What does it mean to ‘Get fully funded?’ It’s a state of fundraising where you can easily raise all the money your organization needs to fulfill its mission.  Your organization has all the equipment, supplies, and staff it needs.  Fundraising is not only easy, it’s fun!

What is donor-based fundraising? It focuses on the donor and the relationship. It creates long-term sustainability for the organization and a satisfying experience for the donor.  It requires honest two-way communication.

When you follow the principles of donor-based fundraising, there are 4 simple steps to raising all the money your organization needs.

  1. Tell your story.  Keep it short and simple, and tell people why they should care about your organization.
  2. Ask for a gift.
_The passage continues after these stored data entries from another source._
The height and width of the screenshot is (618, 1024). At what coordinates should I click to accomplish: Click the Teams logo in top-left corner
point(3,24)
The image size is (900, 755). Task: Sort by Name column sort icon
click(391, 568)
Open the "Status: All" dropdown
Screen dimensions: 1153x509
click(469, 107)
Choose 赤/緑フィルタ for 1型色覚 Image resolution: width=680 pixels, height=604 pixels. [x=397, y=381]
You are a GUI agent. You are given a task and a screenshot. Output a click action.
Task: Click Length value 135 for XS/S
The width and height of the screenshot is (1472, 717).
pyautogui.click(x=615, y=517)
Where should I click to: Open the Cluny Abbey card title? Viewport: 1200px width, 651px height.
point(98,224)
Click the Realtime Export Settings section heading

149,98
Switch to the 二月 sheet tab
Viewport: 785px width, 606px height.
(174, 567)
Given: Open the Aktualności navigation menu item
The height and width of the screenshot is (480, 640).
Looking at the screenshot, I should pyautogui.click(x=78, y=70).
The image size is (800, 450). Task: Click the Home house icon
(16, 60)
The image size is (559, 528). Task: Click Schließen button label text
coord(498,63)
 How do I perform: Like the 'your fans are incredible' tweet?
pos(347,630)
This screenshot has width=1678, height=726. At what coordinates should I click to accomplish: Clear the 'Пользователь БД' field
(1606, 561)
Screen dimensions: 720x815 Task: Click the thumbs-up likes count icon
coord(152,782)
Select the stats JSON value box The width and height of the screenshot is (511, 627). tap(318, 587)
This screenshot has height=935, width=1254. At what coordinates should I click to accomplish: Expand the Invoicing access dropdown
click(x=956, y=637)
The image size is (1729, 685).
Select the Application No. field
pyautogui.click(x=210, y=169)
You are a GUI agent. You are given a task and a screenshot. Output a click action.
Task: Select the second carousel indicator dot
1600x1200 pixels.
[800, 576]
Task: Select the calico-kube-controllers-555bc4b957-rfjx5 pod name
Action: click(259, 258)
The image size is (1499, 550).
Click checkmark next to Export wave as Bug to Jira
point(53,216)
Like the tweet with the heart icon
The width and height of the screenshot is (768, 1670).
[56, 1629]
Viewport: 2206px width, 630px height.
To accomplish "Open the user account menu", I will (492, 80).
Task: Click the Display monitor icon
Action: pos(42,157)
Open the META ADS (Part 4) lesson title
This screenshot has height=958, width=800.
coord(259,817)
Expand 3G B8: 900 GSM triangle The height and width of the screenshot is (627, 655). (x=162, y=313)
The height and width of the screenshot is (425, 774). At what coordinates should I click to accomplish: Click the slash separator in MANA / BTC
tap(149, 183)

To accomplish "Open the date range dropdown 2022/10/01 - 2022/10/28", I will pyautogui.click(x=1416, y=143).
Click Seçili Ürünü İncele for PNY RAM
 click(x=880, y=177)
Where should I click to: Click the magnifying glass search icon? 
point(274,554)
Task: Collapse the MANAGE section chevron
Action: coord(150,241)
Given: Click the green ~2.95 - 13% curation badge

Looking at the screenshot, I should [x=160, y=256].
Ask multiple times during the year and use a variety of techniques.
  3. Thank the donor. Be warm, sincere, and prompt in your gratitude.
  4. Build relationships. Get to know your donors and what peaks their interest in your organization.

I’ve used these principles and steps many times, as a Development Director and as a coach, to bring about some amazing results in fundraising. I’ve had donors thank me for giving them the chance to make a donation.  I’ve broken fundraising records.  And I’ve had an absolute ball doing it!

Try these principles out and see for yourself what can happen.

Comments

comments

  1. Sandy, I so appreciate this statement “It creates long-term sustainability for the organization and a satisfying experience for the donor.” I am reminded of the time line that organizations should be looking at and how it can really payoff by holding off on the immediate gratification.

  2. Sandy, it’s so true, the 4 steps are simple. And it is amazing how often organizations with the best intentions skip one or more of the steps and wonder why the money is slowing down or donors are leaving. Following each step takes some time, but produces results for the long-term.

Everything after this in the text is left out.